- What you are asked to do: Gather every line of the entries that includes the word "will".

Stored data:
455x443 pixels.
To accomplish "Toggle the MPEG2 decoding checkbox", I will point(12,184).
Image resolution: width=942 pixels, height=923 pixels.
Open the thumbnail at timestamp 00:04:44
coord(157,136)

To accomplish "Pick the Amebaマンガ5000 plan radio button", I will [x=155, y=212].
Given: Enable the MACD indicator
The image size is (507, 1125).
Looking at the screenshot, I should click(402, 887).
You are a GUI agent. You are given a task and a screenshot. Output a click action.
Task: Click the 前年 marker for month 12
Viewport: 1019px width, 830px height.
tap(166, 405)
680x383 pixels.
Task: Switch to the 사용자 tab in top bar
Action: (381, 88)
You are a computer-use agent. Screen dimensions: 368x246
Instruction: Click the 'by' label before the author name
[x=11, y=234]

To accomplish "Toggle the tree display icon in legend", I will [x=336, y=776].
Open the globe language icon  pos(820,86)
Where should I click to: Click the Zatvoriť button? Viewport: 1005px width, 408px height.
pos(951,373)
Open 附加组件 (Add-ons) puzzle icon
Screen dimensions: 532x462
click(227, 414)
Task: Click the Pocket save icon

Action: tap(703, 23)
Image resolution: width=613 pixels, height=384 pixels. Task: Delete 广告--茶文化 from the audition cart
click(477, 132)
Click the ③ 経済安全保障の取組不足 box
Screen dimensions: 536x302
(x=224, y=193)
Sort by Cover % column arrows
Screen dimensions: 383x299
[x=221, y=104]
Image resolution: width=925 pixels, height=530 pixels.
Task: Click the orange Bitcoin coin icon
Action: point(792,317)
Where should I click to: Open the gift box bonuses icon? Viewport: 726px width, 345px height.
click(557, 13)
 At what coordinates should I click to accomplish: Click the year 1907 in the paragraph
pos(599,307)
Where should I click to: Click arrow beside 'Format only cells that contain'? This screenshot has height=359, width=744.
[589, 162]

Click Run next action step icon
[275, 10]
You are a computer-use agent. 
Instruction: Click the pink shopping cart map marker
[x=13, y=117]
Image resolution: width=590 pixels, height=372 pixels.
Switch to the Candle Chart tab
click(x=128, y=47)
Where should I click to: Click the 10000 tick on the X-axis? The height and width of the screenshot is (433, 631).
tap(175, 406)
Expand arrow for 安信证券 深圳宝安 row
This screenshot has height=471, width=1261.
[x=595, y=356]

- Exercise answer:
To accomplish "Toggle the MPEG2 decoding checkbox", I will point(12,184).
To accomplish "Pick the Amebaマンガ5000 plan radio button", I will [x=155, y=212].
To accomplish "Toggle the tree display icon in legend", I will [x=336, y=776].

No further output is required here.